Work to complete ▸
Rewrite the part of the Arachnoiditis story starting at "I was diagnosed" and ending at "in my spine.", putting "wheelchair" in place of "wheel chair".

Text for analysis ▸
Share Your Story; Donna Corley; Arachnoiditis Donna Corley Arachnoiditis patient

Donna Corley is a 43 year old mother and grandmother. This is her story of how she developed Adhesive Arachnoiditis.

In 2009, I had a bad fall, and landed hard on my tailbone. Two weeks later, the pain had become unbearable in my thoracic and lumbar area that I could not stand, sit, or walk without massive pain. I made an appointment to see my Primary Physician in which she ordered an MRI. A few day’s later the nurse called and told me I had Tarlov Cyst Disease. I continued to work, but the pain progressed, and so did my symptoms.

As my symptoms increased, I began to research for the symptoms I was having like, burning down my spine, down through my hips, all the way down both legs into feet, the sensation of bugs crawling on my legs, and walking on broken glass when I would try to walk. In 2011, I was forced to quit my job, and file for disability, because the pain had became so bad that I could no longer work. In 2013, a good friend suggested I send my MRI’s to a well renowned doctor who has researched Arachnoiditis for over 20 years, because my symptoms were closer to Arachnoiditis than Tarlov Cyst Disease. I sent him my MRI’s, and 5 day’s later I received the call confirming I indeed have Adhesive Arachnoiditis. The cause was from a car wreck in 1989, when I broke 3 vertebrates in mid thoracic. I was in the hospital for 8 day’s, and was never told this had happened. Not only was it in my thoracic, but also in my lumbar, from two epidurals in 1992 & 1995 with the birth of my 2 boys. Again, I was never notified that my spinal cord had been punctured during both injections.

I was diagnosed in March 2015, with Chronic Regional Pain Syndrome (CRPS/RSD).

My life will never be the same again. I can not drive anymore because I can not sit for long. I sleep 3-4 hours a night because the pain. Most of my days are spent laying down, or in my wheel chair. I have to lay down every 2-3 hours to help CSF (cerebral spinal fluid) better flow to my brain because of the scar tissue inside my spinal cord canal that hinders the circulation of CSF flow in my spine.

I have lived 26 years with Adhesive Arachnoiditis, and it has taken me 24 years to be diagnosed with Adhesive Arachnoiditis. #MakeADifference #ShareYourStory #Arachnoiditis #julyARACHNOIDITISmonth

2 thoughts on “Share Your Story; Donna Corley; Arachnoiditis

  1. I was 31 when I had an oil-based dye myelogram prior to a laminectomy. I was finally diagnosed in my late sixties. I finally understood why I was unable to walk without severe pain at times during the intervening years and why my back gave me problems. I cannot fathom why spine specialists, including top neurosurgeons, were unable to diagnose my Arachnoiditis Ossificans were not able to properly diagnose my condition before I was finally gently informed by neurosurgeons at Northwestern in Chicago that the myelogram oil-based dye had never left my system but had gradually infiltrated nerves, muscles. ligaments, bones, and scar tissue creating what the neurosurgeons described as a “bowl of dried spaghetti.” I realize that I will be forced to live with unnecessary suffering for the rest of my life because the medical profession refuses to acknowledge this condition and, in fact, still encourages mothers-to-be to have steroid spinal injections prior to giving birth–without first warning them of potential consequences.

Dataset entries ▸
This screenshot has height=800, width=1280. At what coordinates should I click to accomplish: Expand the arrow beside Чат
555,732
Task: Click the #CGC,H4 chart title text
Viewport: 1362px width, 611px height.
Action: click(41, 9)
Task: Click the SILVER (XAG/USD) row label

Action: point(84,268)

Answer to this task ▸
I was diagnosed in March 2015, with Chronic Regional Pain Syndrome (CRPS/RSD).

My life will never be the same again. I can not drive anymore because I can not sit for long. I sleep 3-4 hours a night because the pain. Most of my days are spent laying down, or in my wheelchair. I have to lay down every 2-3 hours to help CSF (cerebral spinal fluid) better flow to my brain because of the scar tissue inside my spinal cord canal that hinders the circulation of CSF flow in my spine.